Goal:
Change "Screen dimensions" to "Screen size" wherever it occurs in the data below, keeping everything else the same.

Data to process:
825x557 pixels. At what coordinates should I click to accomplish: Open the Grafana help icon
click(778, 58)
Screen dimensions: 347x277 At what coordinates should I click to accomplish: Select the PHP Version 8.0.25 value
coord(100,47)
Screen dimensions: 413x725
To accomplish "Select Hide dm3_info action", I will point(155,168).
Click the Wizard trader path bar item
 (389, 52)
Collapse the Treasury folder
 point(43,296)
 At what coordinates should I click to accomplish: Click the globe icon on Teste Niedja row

Answer to the task:
825x557 pixels. At what coordinates should I click to accomplish: Open the Grafana help icon
click(778, 58)
Screen size: 347x277 At what coordinates should I click to accomplish: Select the PHP Version 8.0.25 value
coord(100,47)
Screen size: 413x725
To accomplish "Select Hide dm3_info action", I will point(155,168).
Click the Wizard trader path bar item
 (389, 52)
Collapse the Treasury folder
 point(43,296)
 At what coordinates should I click to accomplish: Click the globe icon on Teste Niedja row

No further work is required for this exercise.